Redundant /oauth2/default/v1/authorize calls, triggered by Okta

During consideration of https://developer.okta.com/docs/reference/rl-clientbased/ Okta’s feature we noticed, that occasionally one of our applications, integrated with Okta triggers redundant “/oauth2/default/v1/authorize” calls after some time after user authenticates, up to 8-10 with the following interval:

2024-03-04T16:35:46.740Z
2024-03-04T16:35:46.730Z
2024-03-04T16:35:46.733Z
2024-03-04T16:35:46.727Z
2024-03-04T16:35:46.783Z
2024-03-04T16:35:46.659Z
2024-03-04T16:35:46.730Z

We integrated using https://developer.okta.com/docs/guides/implement-grant-type/authcodepkce/main/*authorization-code-with-pkce-flow.

Meanwhile during troubleshooting, when authorizing and obtaining access and id token via UI, our client applications trigger just appropriate amount of calls & successfully obtain required tokens.

Can you please advice, what can be the cause of those redundant calls, triggered by Okta libraries ?

Which Okta libraries are you using?

We use following Okta libraries:
on Client side (javascript React application):
1 “@okta/okta-react@^5.1.1”:
version “5.1.2”
resolved “https://registry.npmjs.org/@okta/okta-react/-/okta-react-5.1.2.tgz
2 “@okta/okta-auth-js@^4.8.0”:
version “4.9.2”
resolved “https://registry.npmjs.org/@okta/okta-auth-js/-/okta-auth-js-4.9.2.tgz
3 “@okta/okta-signin-widget@^5.5.3”:
version “5.14.0”
resolved “https://registry.npmjs.org/@okta/okta-signin-widget/-/okta-signin-widget-5.14.0.tgz

And on back-end side (java service, fully separate from JS application):

  1. okta-spring-boot-starter (version ‘2.1.3’)
    ±-- com.okta.spring:okta-spring-security-oauth2:2.1.3
    ±-- com.okta.commons:okta-config-check:1.2.8
    ±-- com.okta.commons:okta-commons-lang:1.2.8
  2. com.okta.spring:okta-spring-sdk:2.1.3

How were you able to determine that these extra calls were occurring?

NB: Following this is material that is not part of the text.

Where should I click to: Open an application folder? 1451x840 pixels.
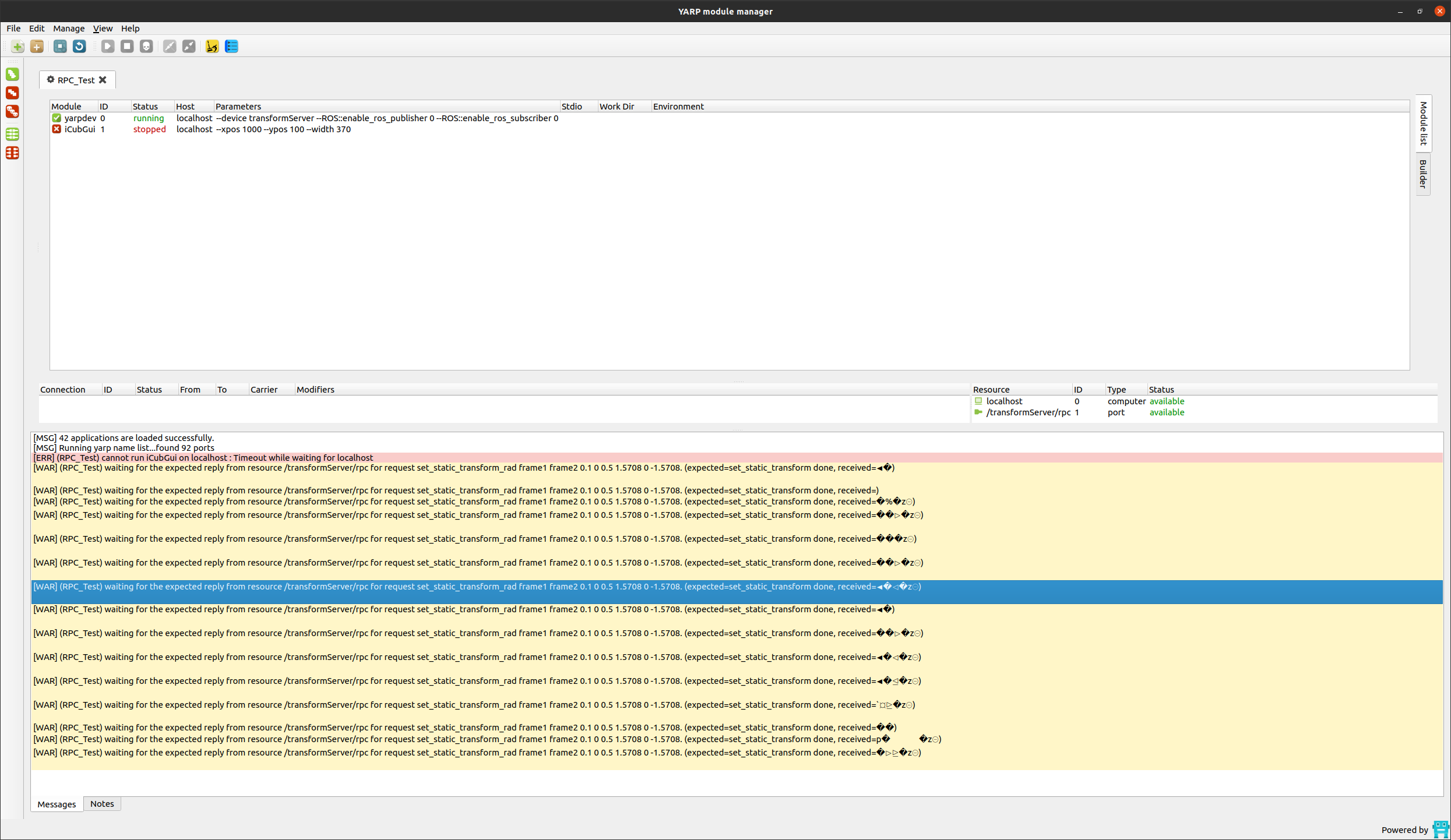tap(37, 46)
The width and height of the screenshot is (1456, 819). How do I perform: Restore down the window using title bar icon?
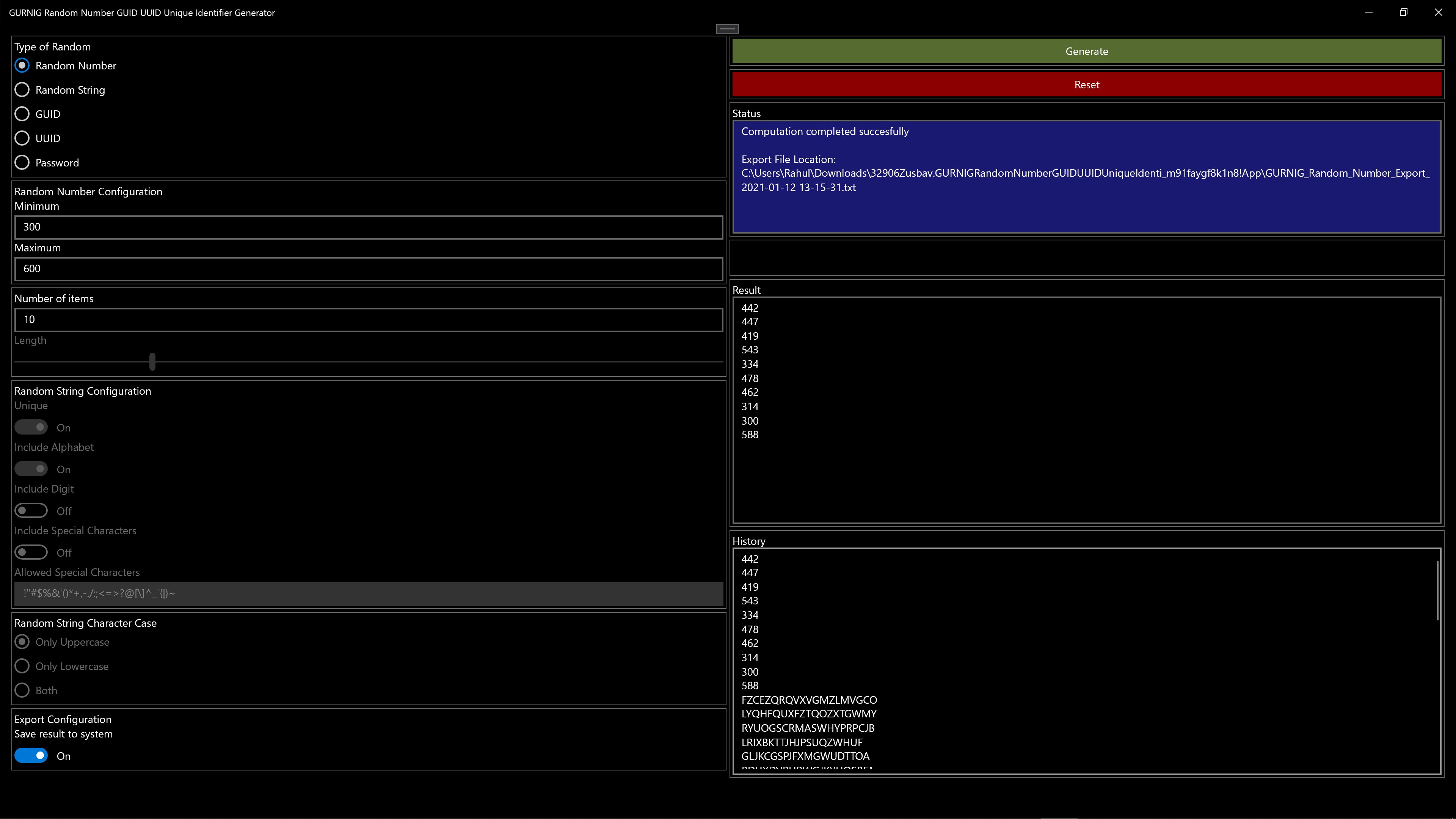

Were you just seeing them in the browser network events? Do they only happen when the user first hits the application, only during renewal, or any time when the user does not have valid tokens available in the application?

How were you able to determine that these extra calls were occurring? ← we noticed these excessive Okta calls in Okta’s own logs (during preliminary to enabling CBRL feature analysis).
These aforementioned redundant Okta calls get triggered after some time (2-5 hours) of user inactivity, meanwhile when a user authenticates / authorizes via UI, our client application (integrated with Okta) triggers appropriate / expected calls.

Could these additional /authorize requests be related to a failed token renewal, where your app keeps trying to authorize the user (because they are not authenticated) even though the renewal is failing?

Obviously, this would be easier to investigate if this is something you have managed to reproduce yourself.